How To Make Aubergines (Eggplants) & Yoghurt


  • 2 Medium aubergines (eggplants)
  • 4 tbsp oil Medium onion, sliced
  • 1 tsp white cumin seeds
  • 1 tsp chilli powder
  • 1 tsp slat
  • 3 tbsp natural yoghurt
  • 1/2 tsp mint sauce
  • Chopped mint leaves, to garnish


  1. Rinse the aubergines and pat dry with paper towels.

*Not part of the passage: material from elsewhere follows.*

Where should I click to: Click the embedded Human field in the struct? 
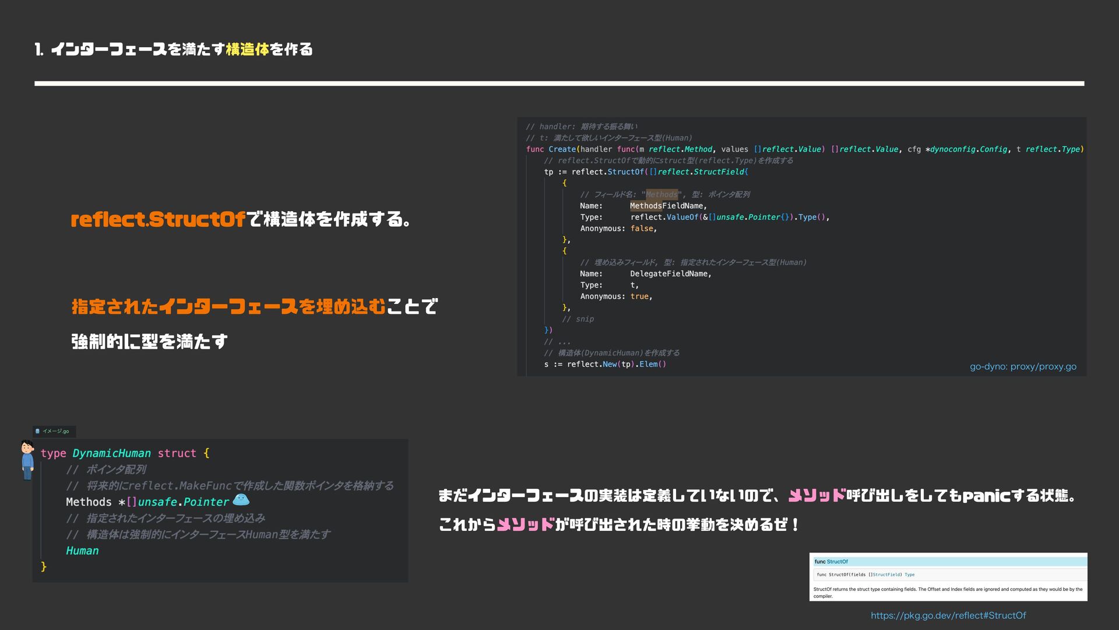pyautogui.click(x=82, y=551)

  • Place the aubergines in an ovenproof dish. Bake in a pre-heated oven, 160 degrees C/425 degrees F/Gas mark 3 for 45 minutes. Remove the baked aubergines and leave to cool.
  • Slice each aubergine in half with a sharp knife and, using a spoon, scoop out the flesh and reserve.
  • Heat the oil in a heavy-based saucepan. Add the onions annd cumin seeds and fry, stirring constantly for 1-2 mins.
  • Add the chilli powder, salt, natural yoghurt and the mint sauce to the saucepan and stir the mixture well to combine.
  • Add the aubergine flesh to the onion and yoghurt mixture in the pan and stir-fry for the 5-7 mins or until all of the liquid has been absorbed and the mixture is quite dry.
  • Transfer the aubergine mixture to a serving dish and garnish with chopped mint leaves.